Haver-Towne not only appeared darker in the sheen of moonlight, it appeared smaller. A power failure? he considered. A brownout? But no, half the buildings on Back Street weren’t there, and those that were did not coincide with his memory. And were there no street lights burning at all now? He zoomed and squinted, then with an incredulous realization saw that there were no street lamps. And the light in the few windows that remained lit shone duller, less intense, and somehow flickering, like…

Like candles, he realized.

Looking again to the inn, he scrutinized the walls, the gables, and the roof. This is crazy… The once-clean white walls looked streaked now, shoddy, as if whitewashed or painted with inferior product. Flaws, splits, and cracks were apparent in the wall-slats, and on the roof…

The shingles were definitely not the same as they had been.

Fanshawe squeezed his viewing eye shut, rubbed it, then shook his head as if to dislodge some cerebral misfire. I’m tired, I’m burned out, he forced the idea. And I’m pissed off at myself for relapsing. Certainly the stress of such things combined could urge eyes to play tricks on their owner, that and the crisp blocked out shadows that the bright moonlight generated about the town.

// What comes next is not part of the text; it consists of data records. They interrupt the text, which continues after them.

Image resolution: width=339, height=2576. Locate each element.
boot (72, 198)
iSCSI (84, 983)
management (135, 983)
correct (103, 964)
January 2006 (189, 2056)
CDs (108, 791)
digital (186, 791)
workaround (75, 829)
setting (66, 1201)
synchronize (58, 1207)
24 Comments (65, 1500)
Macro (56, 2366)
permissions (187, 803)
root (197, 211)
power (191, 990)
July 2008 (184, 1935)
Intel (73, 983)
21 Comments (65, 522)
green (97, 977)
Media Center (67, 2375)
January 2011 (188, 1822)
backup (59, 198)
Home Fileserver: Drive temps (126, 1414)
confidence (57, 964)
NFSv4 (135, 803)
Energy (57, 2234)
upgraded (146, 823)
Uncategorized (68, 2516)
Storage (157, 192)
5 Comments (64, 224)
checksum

He took a heavy breath. I’ll look again and everything will be normal—

He looked again.

Fanshawe’s heart seemed to squeal, like some small, agitated animal in a trap. The town did not look normal.

Impossible…

Haver-Towne looked corroded now. As Fanshawe stared, he let his eyes adjust, then could’ve sworn that Main Street was no longer paved, and in it a lone figure walked slowly, hesitantly, holding what had to have been a candle-lantern. Fanshawe trembled in place, then homed the looking-glass again on the Wraxall Inn.

Abbie’s window hung dark now, but then some peripheral light elsewhere urged his instincts to raise the glass, to the top floor. Another window was indeed alight when it hadn’t been a moment ago. The bow window on the end…

That’s not…MY room, is it? No, no, that’s impossible. He was sure he hadn’t left the lights on. Why would he? Next, Fanshawe froze.

A part in the curtains formed a wide cleft of light in the window; Fanshawe was sure that these curtains were darker and more ragged than the curtains he knew the room to have. And it was candlelight—he was sure—that wanly filled the cleft.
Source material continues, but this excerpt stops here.